Energy prices fell across the board Dec. 4 due to a political impasse in negotiation of an US federal budget with the clock ticking toward a yearend deadline to avoid automatic tax increases and spending reductions.
“The party-line battle over the budget seems to have turned into a stalemate,” said analysts in the Houston office of Raymond James & Associates Inc. “It was therefore another sloppy day for the markets, with the Standard & Poor’s Index dropping 0.2%. Despite the decline, the volatility index (VIX), the top indicator of market volatility, remained muted, suggesting that investors believe an agreement could be reached ahead of the Dec. 31 fiscal cliff deadline. Crude and natural gas also dropped on the session (down 0.7% and 1.4%, respectively), along with other global commodities.”
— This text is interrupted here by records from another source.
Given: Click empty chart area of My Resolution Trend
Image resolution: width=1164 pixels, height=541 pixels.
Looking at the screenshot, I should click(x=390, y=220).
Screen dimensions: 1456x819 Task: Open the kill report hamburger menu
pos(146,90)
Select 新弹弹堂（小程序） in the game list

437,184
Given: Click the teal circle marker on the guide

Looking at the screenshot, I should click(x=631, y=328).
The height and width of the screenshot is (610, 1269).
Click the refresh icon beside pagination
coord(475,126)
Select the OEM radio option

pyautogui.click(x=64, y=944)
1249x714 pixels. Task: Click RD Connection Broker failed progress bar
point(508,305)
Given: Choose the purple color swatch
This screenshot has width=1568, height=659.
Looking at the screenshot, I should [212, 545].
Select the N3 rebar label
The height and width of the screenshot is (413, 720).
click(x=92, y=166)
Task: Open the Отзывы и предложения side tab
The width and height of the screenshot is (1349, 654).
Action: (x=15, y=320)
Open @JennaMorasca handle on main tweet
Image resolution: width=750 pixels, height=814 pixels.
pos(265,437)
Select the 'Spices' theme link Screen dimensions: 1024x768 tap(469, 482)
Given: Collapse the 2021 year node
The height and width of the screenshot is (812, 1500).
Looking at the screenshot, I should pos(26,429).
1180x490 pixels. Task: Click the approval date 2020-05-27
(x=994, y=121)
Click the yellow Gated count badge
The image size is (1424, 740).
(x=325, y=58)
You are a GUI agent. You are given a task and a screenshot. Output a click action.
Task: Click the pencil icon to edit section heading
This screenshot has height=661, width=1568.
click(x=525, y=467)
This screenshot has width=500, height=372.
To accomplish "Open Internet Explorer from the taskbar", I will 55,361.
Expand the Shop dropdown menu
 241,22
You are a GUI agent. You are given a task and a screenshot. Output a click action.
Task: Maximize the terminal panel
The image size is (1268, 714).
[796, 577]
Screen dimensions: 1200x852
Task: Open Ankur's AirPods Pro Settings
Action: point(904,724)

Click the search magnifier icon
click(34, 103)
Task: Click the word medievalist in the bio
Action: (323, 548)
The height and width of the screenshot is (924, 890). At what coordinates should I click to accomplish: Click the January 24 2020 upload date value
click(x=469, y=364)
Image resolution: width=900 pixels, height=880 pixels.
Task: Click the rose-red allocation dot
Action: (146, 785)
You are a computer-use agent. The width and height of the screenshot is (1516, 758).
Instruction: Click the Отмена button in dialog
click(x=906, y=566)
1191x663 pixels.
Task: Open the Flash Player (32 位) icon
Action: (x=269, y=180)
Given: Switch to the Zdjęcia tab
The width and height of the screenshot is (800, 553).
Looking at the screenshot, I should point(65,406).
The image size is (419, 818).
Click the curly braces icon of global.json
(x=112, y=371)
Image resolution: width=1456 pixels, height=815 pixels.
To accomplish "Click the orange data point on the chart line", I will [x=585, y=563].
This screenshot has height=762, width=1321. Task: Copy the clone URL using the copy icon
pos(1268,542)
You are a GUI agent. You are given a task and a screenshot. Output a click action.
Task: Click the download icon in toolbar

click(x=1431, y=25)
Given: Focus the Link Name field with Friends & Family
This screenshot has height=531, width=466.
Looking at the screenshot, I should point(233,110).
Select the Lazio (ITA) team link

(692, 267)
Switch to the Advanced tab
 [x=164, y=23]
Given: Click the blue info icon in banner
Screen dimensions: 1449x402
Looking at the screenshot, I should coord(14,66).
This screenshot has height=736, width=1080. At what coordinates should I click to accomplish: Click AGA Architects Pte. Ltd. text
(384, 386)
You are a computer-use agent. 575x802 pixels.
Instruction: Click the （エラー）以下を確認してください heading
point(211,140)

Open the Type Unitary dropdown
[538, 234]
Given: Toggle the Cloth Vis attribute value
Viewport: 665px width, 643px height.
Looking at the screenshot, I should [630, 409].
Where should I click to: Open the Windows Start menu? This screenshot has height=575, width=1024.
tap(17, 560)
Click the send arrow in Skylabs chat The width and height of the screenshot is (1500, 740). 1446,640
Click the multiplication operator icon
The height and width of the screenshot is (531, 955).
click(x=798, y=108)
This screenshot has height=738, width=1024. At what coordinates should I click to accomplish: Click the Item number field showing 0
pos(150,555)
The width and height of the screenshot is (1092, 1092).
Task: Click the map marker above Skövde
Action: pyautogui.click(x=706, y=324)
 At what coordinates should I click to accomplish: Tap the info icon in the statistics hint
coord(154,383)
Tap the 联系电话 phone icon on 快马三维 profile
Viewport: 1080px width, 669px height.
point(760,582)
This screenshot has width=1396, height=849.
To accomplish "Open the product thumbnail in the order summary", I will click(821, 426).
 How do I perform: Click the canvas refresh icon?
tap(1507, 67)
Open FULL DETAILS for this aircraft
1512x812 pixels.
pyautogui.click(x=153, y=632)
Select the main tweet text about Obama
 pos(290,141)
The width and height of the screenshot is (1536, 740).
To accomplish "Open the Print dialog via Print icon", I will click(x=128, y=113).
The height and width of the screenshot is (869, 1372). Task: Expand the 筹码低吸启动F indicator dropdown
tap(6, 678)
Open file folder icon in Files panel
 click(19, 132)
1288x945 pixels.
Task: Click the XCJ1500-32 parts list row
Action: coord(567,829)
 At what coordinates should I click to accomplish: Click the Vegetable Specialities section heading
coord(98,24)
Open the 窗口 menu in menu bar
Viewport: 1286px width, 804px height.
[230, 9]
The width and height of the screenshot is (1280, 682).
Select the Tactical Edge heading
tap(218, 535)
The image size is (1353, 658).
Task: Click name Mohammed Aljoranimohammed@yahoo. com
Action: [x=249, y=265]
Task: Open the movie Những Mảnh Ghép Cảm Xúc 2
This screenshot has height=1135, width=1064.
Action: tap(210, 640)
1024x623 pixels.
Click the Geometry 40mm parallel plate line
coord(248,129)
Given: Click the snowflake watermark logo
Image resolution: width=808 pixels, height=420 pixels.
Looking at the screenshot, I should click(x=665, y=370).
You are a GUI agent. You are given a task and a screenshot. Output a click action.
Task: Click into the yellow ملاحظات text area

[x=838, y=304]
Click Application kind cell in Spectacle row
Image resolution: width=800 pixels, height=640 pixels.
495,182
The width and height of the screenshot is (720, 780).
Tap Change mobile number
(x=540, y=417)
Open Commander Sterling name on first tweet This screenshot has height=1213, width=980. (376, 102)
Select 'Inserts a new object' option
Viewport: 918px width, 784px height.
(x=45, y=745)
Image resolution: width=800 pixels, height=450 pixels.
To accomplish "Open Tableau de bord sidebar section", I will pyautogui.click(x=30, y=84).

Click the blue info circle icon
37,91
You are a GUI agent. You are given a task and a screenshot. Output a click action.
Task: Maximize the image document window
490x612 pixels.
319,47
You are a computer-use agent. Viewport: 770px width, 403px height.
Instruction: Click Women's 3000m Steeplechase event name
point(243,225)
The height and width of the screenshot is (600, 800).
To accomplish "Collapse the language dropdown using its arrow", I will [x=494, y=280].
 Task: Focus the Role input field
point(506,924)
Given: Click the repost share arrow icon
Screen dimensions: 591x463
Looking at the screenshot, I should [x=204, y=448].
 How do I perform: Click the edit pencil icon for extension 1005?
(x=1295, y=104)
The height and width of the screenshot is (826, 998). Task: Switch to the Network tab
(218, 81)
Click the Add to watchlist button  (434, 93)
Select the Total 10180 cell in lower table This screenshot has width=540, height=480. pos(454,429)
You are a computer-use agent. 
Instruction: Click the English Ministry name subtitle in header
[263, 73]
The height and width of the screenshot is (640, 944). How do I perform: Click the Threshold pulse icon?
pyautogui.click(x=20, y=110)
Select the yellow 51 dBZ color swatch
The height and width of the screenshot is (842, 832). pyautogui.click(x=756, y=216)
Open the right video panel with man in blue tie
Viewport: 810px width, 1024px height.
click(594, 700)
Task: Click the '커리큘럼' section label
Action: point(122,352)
Marc Ground at Standard New York Securities Inc., the Standard Bank Group, agreed, “Oil markets were under siege yesterday, despite rising Middle East tensions. Brent was the hardest hit….”
The Energy Information Administration said Dec. 5 commercial US crude inventories dropped 2.4 million bbl to 371.8 million bbl in the week ended Nov. 30, wrecking Wall Street’s consensus for a 500,000 bbl decrease. Crude stocks remained well above average for this time of year, nevertheless. Gasoline inventories jumped 7.9 million bbl to 212.1 million bbl in the same period, outstripping the market’s prediction of a gain of 1.6 million bbl, with increases in both gasoline and blending components. Distillate fuel stocks climbed 3 million bbl to 115.1 million bbl but are still below average. Analysts expected a distillate increase of only 900,000 bbl.
Imports of crude into the US increased 112,000 b/d to 8.2 million b/d last week. In the 4 weeks through Nov. 30, crude imports averaged 8 million b/d, down 848,000 b/d from the comparable period a year ago. Gasoline imports last week averaged 513,000 b/d with distillate fuel imports averaging 155,000 b/d.
The input of crude into US refineries rose 255,000 b/d to 15.4 million b/d last week with units operating at 90.6% of capacity. Gasoline production increased to 9.2 million b/d. Distillate fuel production increased to 4.8 million b/d.
The January contract for benchmark US light, sweet crudes dropped 59¢ to $88.50/bbl Dec. 4, ending a three-session rally on the New York Mercantile Exchange. The February contract lost 61¢ to $89.08/bbl. On the US spot market, West Texas Intermediate at Cushing, Okla., was down 59¢ to $88.50/bbl.
Heating oil for January delivery fell 5.22¢ to $3/gal on NYMEX. Reformulated stock for oxygenate blending for the same month decreased 3.75¢ to $2.69/gal.
The January natural gas contract declined 5.2¢ to $3.54/MMbtu on NYMEX. On the US spot market, gas at Henry Hub, La., continued its retreat, down 6.9¢ to $3.37/MMbtu.
In London, the January IPE contract for North Sea Brent fell $1.08 to $109.84/bbl. Gas oil for December dropped $15.75 to $934/tonne.
The average price for the Organization of Petroleum Exporting Countries’ basket of 12 benchmark crudes was down 78¢ to $107.66/bbl.